» Exercise instructions: Every line below is to be given again precisely; images are to be left out.

[Collected data]
- - - - - - -

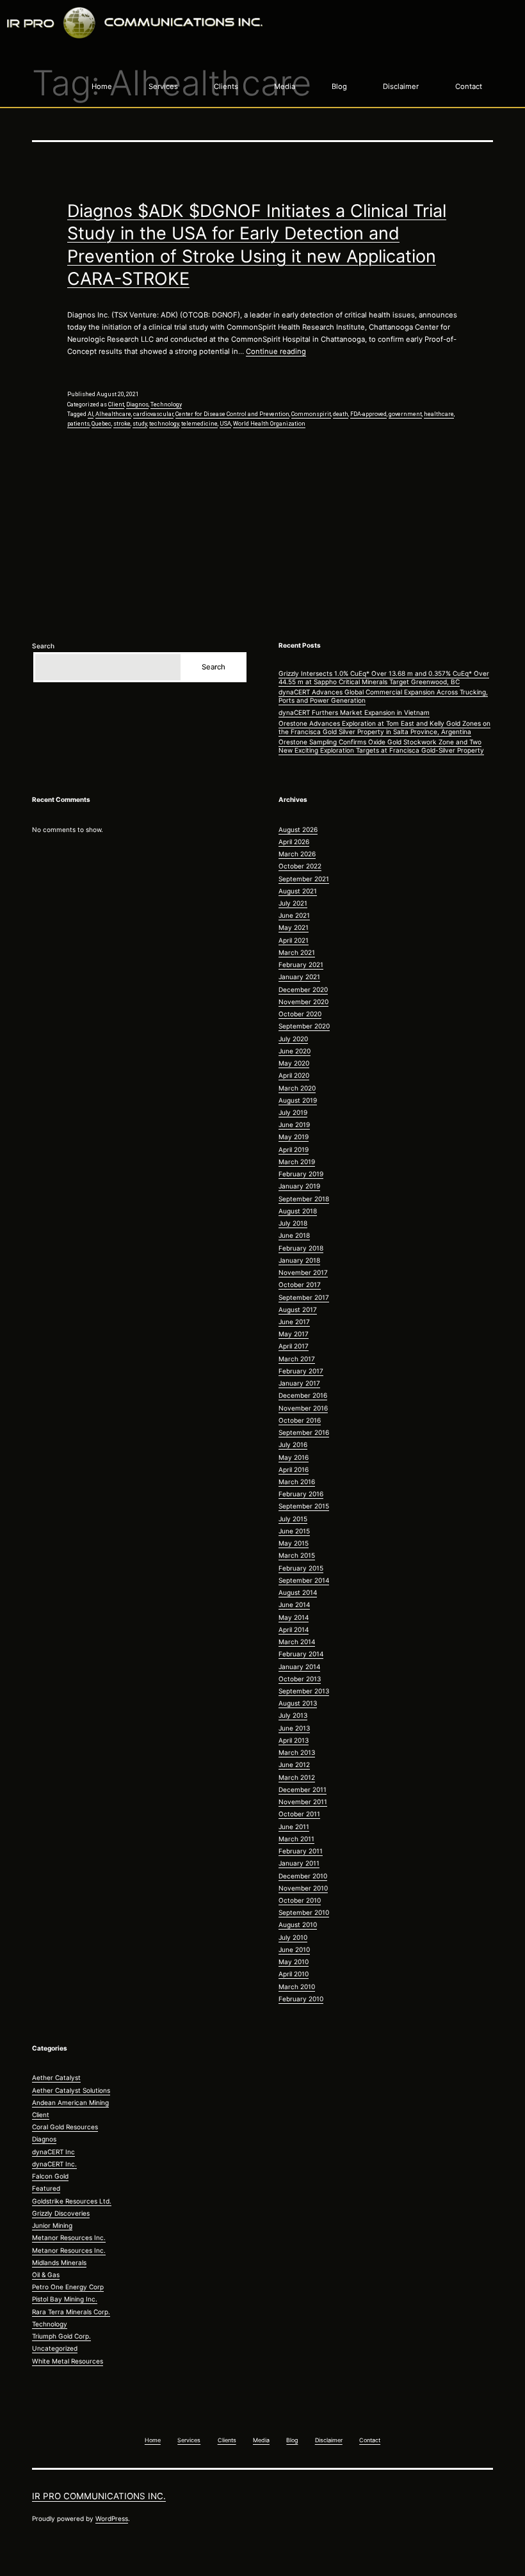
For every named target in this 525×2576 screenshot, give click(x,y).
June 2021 (294, 915)
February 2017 (301, 1371)
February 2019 (301, 1174)
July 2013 (293, 1715)
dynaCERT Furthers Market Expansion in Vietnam (354, 712)
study (140, 423)
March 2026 (297, 854)
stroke (122, 423)
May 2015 (294, 1543)
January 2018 (299, 1260)
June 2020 (295, 1051)
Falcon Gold (50, 2176)
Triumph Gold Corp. (61, 2336)
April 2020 (294, 1075)
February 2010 (301, 1999)
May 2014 (294, 1617)
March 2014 (297, 1641)
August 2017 (298, 1309)
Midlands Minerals (59, 2262)
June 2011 (294, 1826)
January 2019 (299, 1186)
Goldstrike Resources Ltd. (71, 2201)
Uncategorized (54, 2348)
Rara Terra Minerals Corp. (71, 2312)
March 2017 (297, 1359)
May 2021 (294, 927)
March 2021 (297, 952)
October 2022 (300, 866)
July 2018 (293, 1223)
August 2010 (298, 1924)
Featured (46, 2188)
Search (43, 646)
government (405, 414)
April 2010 (294, 1974)
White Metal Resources (67, 2361)
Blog (339, 86)
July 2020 (293, 1039)
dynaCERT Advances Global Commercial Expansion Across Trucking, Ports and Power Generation (383, 696)
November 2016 (303, 1408)
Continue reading (276, 351)
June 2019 (294, 1124)
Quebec (101, 423)
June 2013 (294, 1728)
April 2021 (294, 940)
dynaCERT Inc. (54, 2164)
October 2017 (300, 1284)
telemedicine (199, 423)
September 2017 (304, 1297)
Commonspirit (311, 414)
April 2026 (294, 841)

- - - - - - -

» Result:
For every named target in this 525×2576 screenshot, give click(x,y).
June 2021 (294, 915)
February 2017 (301, 1371)
February 2019 (301, 1174)
July 2013 (293, 1715)
dynaCERT Furthers Market Expansion in Vietnam (354, 712)
study (140, 423)
March 2026 (297, 854)
stroke (122, 423)
May 2015 (294, 1543)
January 2018 (299, 1260)
June 2020 (295, 1051)
Falcon Gold (50, 2176)
Triumph Gold Corp. (61, 2336)
April 2020 (294, 1075)
February 2010 (301, 1999)
May 2014 (294, 1617)
March 2014 (297, 1641)
August 2017 (298, 1309)
Midlands Minerals (59, 2262)
June 2011 (294, 1826)
January 2019 (299, 1186)
Goldstrike Resources Ltd. (71, 2201)
Uncategorized (54, 2348)
Rara Terra Minerals Corp. (71, 2312)
March 2017 (297, 1359)
May 2021 (294, 927)
March 2021 (297, 952)
October 2022 (300, 866)
July 2018 (293, 1223)
August 2010 (298, 1924)
Featured (46, 2188)
Search (43, 646)
government (405, 414)
April 2010 (294, 1974)
White Metal Resources (67, 2361)
Blog (339, 86)
July 2020 (293, 1039)
dynaCERT Advances Global Commercial Expansion Across Trucking, Ports and Power Generation (383, 696)
November 2016 (303, 1408)
Continue reading (276, 351)
June 2019 (294, 1124)
Quebec (101, 423)
June 2013 (294, 1728)
April 2021 (294, 940)
dynaCERT Inc. (54, 2164)
October 2017 (300, 1284)
telemedicine (199, 423)
September 2017 (304, 1297)
Commonspirit (311, 414)
April 2026 (294, 841)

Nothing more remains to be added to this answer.